# DIY Carbon Fiber Hunting/3D Stabilizers



## TheChemist (Apr 6, 2018)

Those look awesome! How do they perform? Any dampening?


----------



## krwunlv (Jan 18, 2017)

These are my control set, which means they are hollow. The next set I will build next week will have a lite expansion foam to dampen the vibration. Also, since the outside diameter is .7" any standard limb saver dampener will fit on them as well. So far, they feel great, however I don have the other ones built yet to compare it against. I am using the short 8" as my front rod with 5 oz of weight and the 9.5 with 4 oz of weight angled to the left of my bottom cam. So far so good. I will report back with more photos and input next week with the new ones.


----------



## leoncrandall74 (Apr 9, 2017)

They look great

Sent from my SM-S920L using Tapatalk


----------



## krwunlv (Jan 18, 2017)

leoncrandall74 said:


> They look great
> 
> Sent from my SM-S920L using Tapatalk


Thanks man!

Sent from my SAMSUNG-SM-G935A using Tapatalk


----------



## krwunlv (Jan 18, 2017)

Update, after shooting the prototypes on the range and taking them out into the woods for a 3D shoot, they performed flawlessly. However, I am going to make a couple of tweaks to them.

For a hunting set up:
Foam Core - I am going to use a low expansion foam or use a foam core with lite epoxy inside. This will accomplish diminishing any hollow sound when something like an arrow comes in contact with them which will benefit a hunting situation. 
Matte Finish - Reduce the glare/reflection. Since the aluminum is inside the carbon, there isn't a lot of metal surface to reflect. However, I will either use a matte carbon tube or use a lite matte spray finish to dull the sheen from the glossy carbon. 

When I was shooting at the 3D event, I was asked to make 4 sets (10" and 8") for some of the guys that was looking over my rig. One of which asked for the above modifications to be made. I'll post back with photos when the material comes in and they are completed.

The 10" came in at just under 3 oz completed.
The 8" is just under 2.5 oz completed. 

Ken


----------



## Dirtbike_boy232 (Apr 9, 2018)

Nice


----------



## Jplan06GT (Apr 16, 2018)

Dang those are sweet! I want one! Lol Nothing beats the look and functionality of carbon fiber! 


Sent from my iPhone using Tapatalk


----------



## krwunlv (Jan 18, 2017)

Jplan06GT said:


> Dang those are sweet! I want one! Lol Nothing beats the look and functionality of carbon fiber!
> 
> 
> Sent from my iPhone using Tapatalk


Agreed! It's a nice clean look in my opinion. 

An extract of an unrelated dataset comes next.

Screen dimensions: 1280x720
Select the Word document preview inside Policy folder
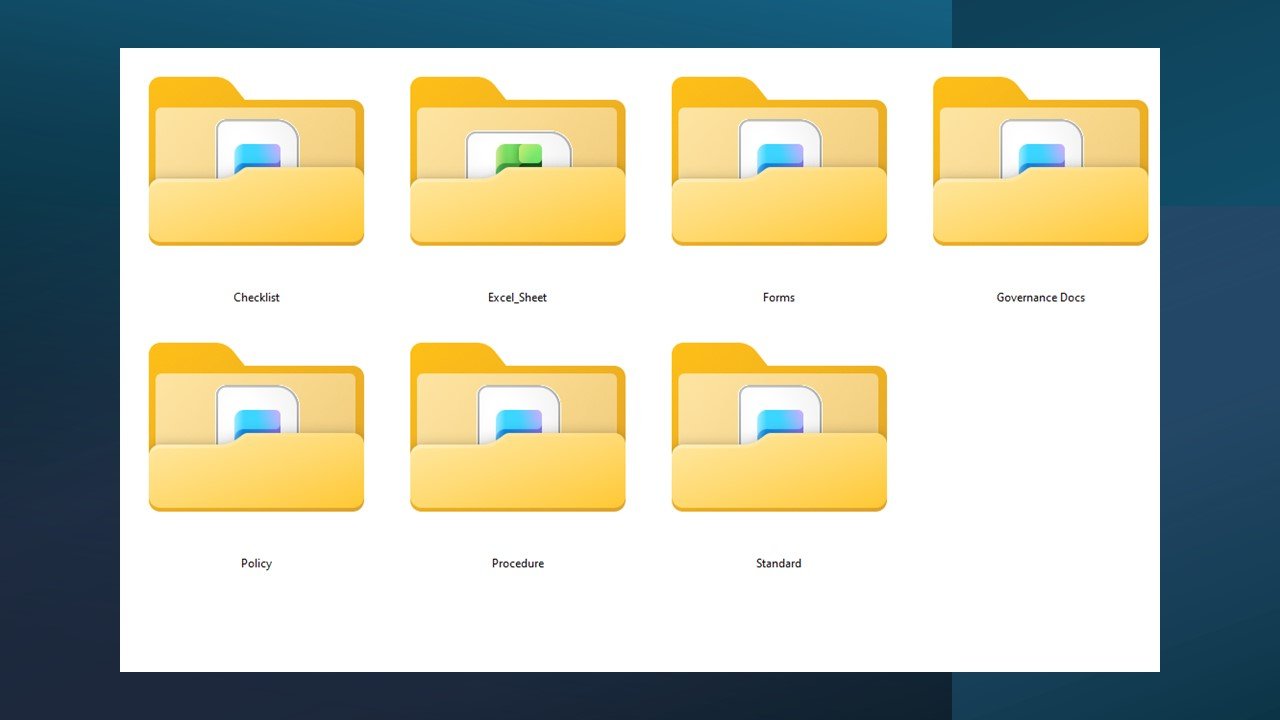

Sent from my SAMSUNG-SM-G935A using Tapatalk


----------



## rcbeurskens (Oct 25, 2016)

looks sweet. great work


----------



## krwunlv (Jan 18, 2017)

Thanks!


----------



## krwunlv (Jan 18, 2017)

Update: the soft core foam deadens the sound if a branch or arrow hits the shaft so that is certainly an option. I am wondering if it would be "worth it" to get the aluminum produced and offer 10" and 8" sets for like $50 a pair?


----------



## krwunlv (Jan 18, 2017)

krwunlv said:


> Update: the soft core foam deadens the sound if a branch or arrow hits the shaft so that is certainly an option. I am wondering if it would be "worth it" to get the aluminum produced and offer 10" and 8" sets for like $50 a pair?


Done ... fun DIY project.









Sent from my SAMSUNG-SM-G935A using Tapatalk


----------



## sgrappone (Mar 19, 2012)

Incredible work. Good job op

Sent from my SM-G950U using Tapatalk


----------



## fujio001 (Oct 11, 2011)

What inner/outer diameter tubes are you using?


----------



## krwunlv (Jan 18, 2017)

18mm outer 16mm inner.


fujio001 said:


> What inner/outer diameter tubes are you using?

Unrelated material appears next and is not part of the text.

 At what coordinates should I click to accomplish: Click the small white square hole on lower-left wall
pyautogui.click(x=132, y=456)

Sent from my SAMSUNG-SM-G935A using Tapatalk


----------



## sam.ireland.146 (May 13, 2018)

Very nice 


Sent from my iPhone using Tapatalk


----------



## jnoble2017 (May 7, 2018)

They look awesome. Any pics with them on your bows?


----------



## krwunlv (Jan 18, 2017)

yeah, I will get a few in the next couple days. Also, I just made a long set for my target bow. 12" x 2 and 28"


----------



## vastomper (Sep 25, 2007)

What are you using (epoxy or such) to keep the aluminum adhered to the carbon? 

Sent from my SM-G935V using Tapatalk


----------



## frodriguez01 (Mar 23, 2018)

Nice job looks great


----------



## krwunlv (Jan 18, 2017)

vastomper said:


> What are you using (epoxy or such) to keep the aluminum adhered to the carbon?
> 
> Sent from my SM-G935V using Tapatalk


I am experimenting with 2 types of glue. A 2 ton, 2 part epoxy (gorilla glue) and CA glue. I am curious to see how each performs and since CA has an affinity for carbon and is used to glue in inserts. I am also wanting to experiment with 3M's mixed media epoxy to see how that works. However that is 30 a tube. I am meeting with a metal fabrication business near me to see how much it will cost me to have the aluminum made and get their input on adhesive. I am hoping I can sell them in pairs to the archery community for a low cost. Most of the mark up with stabilizers is from all the endorsements the companies have to pay and marketing. I would like to offer an 8 and 10 inch set for 50-55 when it comes time.


----------



## krwunlv (Jan 18, 2017)

frodriguez01 said:


> Nice job looks great


Thanks, I appreciate it man.


----------



## krwunlv (Jan 18, 2017)

Thanks man!


----------



## krwunlv (Jan 18, 2017)

jnoble2017 said:


> They look awesome. Any pics with them on your bows?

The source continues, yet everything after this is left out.